A Dr.ª Olivia Mattis, presidente da Sousa Mendes Foundation e descendente de um judeu salvo, referiu “Há doze anos eu e um grupo de outros começamos esta fundação para dar crédito a este herói que não é muito conhecido, e deveria ser”. Mattis defendeu que a história de Sousa Mendes foi inicialmente suprimida pela ditadura de Salazar devido à sua glorificação da insubordinação, mas mesmo depois de Portugal se tornar uma democracia em 1974 “havia forças no governo português leais ao antigo regime que mantinham a história reprimida”.

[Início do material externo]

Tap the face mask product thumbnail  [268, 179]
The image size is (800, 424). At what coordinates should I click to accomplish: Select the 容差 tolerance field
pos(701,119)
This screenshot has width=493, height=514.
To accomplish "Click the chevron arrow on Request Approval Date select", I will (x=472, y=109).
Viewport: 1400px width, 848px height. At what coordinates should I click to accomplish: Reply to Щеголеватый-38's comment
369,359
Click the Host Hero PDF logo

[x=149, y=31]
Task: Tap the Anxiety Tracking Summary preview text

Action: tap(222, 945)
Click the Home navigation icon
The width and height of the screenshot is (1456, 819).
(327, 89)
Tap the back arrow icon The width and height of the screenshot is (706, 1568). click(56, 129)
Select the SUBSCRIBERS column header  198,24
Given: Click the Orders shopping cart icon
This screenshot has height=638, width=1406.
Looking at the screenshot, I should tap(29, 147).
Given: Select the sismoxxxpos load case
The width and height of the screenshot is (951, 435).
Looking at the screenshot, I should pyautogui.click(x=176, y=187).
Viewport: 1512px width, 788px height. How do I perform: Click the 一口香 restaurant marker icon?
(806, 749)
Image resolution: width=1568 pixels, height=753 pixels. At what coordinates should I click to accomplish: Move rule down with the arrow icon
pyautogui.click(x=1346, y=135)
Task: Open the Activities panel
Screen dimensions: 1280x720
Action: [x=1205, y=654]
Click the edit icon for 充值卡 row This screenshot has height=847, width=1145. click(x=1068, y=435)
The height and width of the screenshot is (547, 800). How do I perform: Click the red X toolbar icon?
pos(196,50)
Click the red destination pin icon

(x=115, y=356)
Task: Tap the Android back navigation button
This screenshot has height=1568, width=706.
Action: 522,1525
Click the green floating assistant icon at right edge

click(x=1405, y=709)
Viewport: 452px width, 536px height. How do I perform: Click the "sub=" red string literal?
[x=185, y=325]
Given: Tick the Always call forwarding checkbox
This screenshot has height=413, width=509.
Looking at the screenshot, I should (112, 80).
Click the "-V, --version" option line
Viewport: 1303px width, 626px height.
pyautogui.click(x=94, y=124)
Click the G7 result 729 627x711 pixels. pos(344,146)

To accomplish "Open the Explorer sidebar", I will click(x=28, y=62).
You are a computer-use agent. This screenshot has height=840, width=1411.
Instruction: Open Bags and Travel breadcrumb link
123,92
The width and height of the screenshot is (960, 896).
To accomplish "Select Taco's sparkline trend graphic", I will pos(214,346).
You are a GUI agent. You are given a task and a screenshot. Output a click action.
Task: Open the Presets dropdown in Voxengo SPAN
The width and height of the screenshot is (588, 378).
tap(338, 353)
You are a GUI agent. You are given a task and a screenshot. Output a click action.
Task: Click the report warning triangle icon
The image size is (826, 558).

Presente na cerimónia a vice-prefeita de Jerusalém, Fleur Hassan-Nahoum, defendeu “Há muito poucas pessoas que realmente salvaram judeus durante o Holocausto. Este homem não é reconhecido”, declarou ainda desejar dar mais visibilidade à praça recém-inaugurada com arte pública ou uma estátua.
O embaixador de Lisboa em Israel Jorge Cabral elogiou o “homem corajoso e extraordinário, um ser humano e um diplomata que salvou os judeus de um destino atroz e desprezível”. “Prestar homenagem a este homem hoje é uma oportunidade de olhar para dentro de nós mesmos em busca de valores de paz, amor, humanidade e compaixão um pelo outro”, referiu. Jorge Cabral defendeu “Não podemos compreender o presente nem o futuro sem saber o que aconteceu no passado. Devemos lembrar sempre”.
Aristides de Sousa Mendes, vai somando referências a nível mundial que honram quer o homem quer o gesto humanitário realizado, que importa perpetuar e tomar como exemplo para a eternidade.